_Work to be completed_
Arrange the lines below as a numbered list, from the first line through the line that contains "point(125,925)", and leave out any blank lines.

_Supplied data_
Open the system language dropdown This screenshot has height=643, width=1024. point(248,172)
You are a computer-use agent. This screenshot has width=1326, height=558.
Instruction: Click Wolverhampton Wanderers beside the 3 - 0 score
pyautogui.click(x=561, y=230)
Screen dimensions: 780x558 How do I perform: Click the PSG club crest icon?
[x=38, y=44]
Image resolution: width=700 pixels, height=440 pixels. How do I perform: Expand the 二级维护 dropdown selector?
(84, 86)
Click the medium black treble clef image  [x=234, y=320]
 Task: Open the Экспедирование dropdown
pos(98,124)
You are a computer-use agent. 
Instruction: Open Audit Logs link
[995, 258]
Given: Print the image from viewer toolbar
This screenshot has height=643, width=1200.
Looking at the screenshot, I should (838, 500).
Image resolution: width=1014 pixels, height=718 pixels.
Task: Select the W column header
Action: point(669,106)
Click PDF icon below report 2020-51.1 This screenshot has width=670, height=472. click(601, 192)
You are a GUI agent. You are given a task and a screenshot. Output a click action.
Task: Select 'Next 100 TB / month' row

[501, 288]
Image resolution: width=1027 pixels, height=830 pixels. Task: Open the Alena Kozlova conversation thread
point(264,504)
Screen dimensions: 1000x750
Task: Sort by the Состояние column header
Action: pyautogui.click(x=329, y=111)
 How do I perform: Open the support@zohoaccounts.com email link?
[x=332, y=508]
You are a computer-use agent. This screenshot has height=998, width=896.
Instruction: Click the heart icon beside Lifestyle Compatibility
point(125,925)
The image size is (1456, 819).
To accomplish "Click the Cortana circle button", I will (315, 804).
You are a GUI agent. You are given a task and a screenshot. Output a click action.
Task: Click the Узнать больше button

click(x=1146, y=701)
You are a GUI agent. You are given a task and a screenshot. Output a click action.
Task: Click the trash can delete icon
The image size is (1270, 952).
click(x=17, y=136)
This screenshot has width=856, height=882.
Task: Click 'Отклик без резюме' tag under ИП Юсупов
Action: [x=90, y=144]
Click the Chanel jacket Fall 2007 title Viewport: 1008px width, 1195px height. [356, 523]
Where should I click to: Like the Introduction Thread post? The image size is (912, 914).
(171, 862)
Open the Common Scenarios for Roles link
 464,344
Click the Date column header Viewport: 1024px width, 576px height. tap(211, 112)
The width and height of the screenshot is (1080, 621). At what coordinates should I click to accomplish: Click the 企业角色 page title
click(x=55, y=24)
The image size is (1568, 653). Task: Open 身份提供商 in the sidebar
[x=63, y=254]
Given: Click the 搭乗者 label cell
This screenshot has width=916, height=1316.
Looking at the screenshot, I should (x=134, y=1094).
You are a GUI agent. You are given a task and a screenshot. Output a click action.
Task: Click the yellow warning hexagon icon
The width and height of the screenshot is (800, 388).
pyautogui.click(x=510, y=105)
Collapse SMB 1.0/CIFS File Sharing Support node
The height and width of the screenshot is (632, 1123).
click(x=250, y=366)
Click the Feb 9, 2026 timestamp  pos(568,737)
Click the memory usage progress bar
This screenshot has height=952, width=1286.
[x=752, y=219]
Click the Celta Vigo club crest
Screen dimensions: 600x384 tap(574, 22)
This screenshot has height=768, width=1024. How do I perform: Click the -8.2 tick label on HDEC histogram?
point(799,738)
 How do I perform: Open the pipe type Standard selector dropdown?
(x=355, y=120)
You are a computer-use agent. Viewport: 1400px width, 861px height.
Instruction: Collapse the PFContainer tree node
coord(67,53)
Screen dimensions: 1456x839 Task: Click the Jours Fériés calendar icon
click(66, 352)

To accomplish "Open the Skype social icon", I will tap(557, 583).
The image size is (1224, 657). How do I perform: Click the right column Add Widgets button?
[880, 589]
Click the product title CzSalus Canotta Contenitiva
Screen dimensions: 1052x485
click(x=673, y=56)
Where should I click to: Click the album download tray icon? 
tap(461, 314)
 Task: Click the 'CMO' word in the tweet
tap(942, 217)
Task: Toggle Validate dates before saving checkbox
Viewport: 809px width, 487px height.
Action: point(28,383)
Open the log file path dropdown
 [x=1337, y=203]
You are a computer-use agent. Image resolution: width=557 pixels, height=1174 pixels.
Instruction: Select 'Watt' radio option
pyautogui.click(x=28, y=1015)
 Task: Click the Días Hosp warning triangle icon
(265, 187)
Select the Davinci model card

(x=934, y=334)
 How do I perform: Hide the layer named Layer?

_Answer to the problem_
1. Open the system language dropdown This screenshot has height=643, width=1024. point(248,172)
2. You are a computer-use agent. This screenshot has width=1326, height=558.
3. Instruction: Click Wolverhampton Wanderers beside the 3 - 0 score
4. pyautogui.click(x=561, y=230)
5. Screen dimensions: 780x558 How do I perform: Click the PSG club crest icon?
6. [x=38, y=44]
7. Image resolution: width=700 pixels, height=440 pixels. How do I perform: Expand the 二级维护 dropdown selector?
8. (84, 86)
9. Click the medium black treble clef image  [x=234, y=320]
10.  Task: Open the Экспедирование dropdown
11. pos(98,124)
12. You are a computer-use agent. 
13. Instruction: Open Audit Logs link
14. [995, 258]
15. Given: Print the image from viewer toolbar
16. This screenshot has height=643, width=1200.
17. Looking at the screenshot, I should (838, 500).
18. Image resolution: width=1014 pixels, height=718 pixels.
19. Task: Select the W column header
20. Action: point(669,106)
21. Click PDF icon below report 2020-51.1 This screenshot has width=670, height=472. click(601, 192)
22. You are a GUI agent. You are given a task and a screenshot. Output a click action.
23. Task: Select 'Next 100 TB / month' row
24. [501, 288]
25. Image resolution: width=1027 pixels, height=830 pixels. Task: Open the Alena Kozlova conversation thread
26. point(264,504)
27. Screen dimensions: 1000x750
28. Task: Sort by the Состояние column header
29. Action: pyautogui.click(x=329, y=111)
30.  How do I perform: Open the support@zohoaccounts.com email link?
31. [x=332, y=508]
32. You are a computer-use agent. This screenshot has height=998, width=896.
33. Instruction: Click the heart icon beside Lifestyle Compatibility
34. point(125,925)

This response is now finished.